Saved data entries:
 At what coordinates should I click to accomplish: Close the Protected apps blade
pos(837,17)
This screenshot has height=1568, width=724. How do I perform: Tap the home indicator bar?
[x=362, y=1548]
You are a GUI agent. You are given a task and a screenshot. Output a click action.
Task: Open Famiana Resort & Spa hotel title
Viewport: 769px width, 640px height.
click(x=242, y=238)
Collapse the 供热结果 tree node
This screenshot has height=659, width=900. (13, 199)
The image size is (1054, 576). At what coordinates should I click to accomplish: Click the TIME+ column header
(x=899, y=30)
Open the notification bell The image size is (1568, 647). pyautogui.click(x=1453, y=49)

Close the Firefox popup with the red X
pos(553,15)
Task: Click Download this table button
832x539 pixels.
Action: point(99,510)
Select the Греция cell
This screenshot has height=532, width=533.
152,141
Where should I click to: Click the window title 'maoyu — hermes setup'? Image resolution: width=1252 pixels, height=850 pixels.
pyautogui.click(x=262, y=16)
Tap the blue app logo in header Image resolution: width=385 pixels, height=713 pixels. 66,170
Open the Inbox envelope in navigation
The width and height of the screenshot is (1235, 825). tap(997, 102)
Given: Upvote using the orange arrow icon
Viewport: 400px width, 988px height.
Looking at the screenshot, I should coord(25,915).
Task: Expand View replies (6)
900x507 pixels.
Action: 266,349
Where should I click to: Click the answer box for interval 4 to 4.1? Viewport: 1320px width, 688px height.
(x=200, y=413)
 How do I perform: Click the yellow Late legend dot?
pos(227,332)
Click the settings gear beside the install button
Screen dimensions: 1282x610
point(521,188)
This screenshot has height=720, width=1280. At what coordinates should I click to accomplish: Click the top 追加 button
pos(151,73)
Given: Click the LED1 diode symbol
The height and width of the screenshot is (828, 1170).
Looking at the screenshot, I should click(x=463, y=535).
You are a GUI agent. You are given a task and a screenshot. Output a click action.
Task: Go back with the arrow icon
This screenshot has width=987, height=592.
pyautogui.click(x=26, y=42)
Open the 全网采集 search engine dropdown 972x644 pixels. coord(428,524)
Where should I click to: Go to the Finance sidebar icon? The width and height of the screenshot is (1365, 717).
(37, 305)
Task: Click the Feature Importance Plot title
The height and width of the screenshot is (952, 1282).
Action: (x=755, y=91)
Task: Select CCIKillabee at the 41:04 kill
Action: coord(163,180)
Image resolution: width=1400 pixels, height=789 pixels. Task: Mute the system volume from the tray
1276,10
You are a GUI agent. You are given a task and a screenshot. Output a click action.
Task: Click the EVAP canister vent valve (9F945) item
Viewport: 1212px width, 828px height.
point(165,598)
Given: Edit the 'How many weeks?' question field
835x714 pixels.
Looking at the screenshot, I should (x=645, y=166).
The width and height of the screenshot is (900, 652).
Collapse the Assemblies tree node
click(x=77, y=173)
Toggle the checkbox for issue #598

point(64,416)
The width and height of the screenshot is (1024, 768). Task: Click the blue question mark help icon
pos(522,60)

**TASK PROMPT:** Looking back over the data above, restate word for word the lines that begin at the line with "The image size is (1054, 576)." and end at the line with "Task: Click Download this table button", inclusive.

**WRITTEN REPLY:**
The image size is (1054, 576). At what coordinates should I click to accomplish: Click the TIME+ column header
(x=899, y=30)
Open the notification bell The image size is (1568, 647). pyautogui.click(x=1453, y=49)

Close the Firefox popup with the red X
pos(553,15)
Task: Click Download this table button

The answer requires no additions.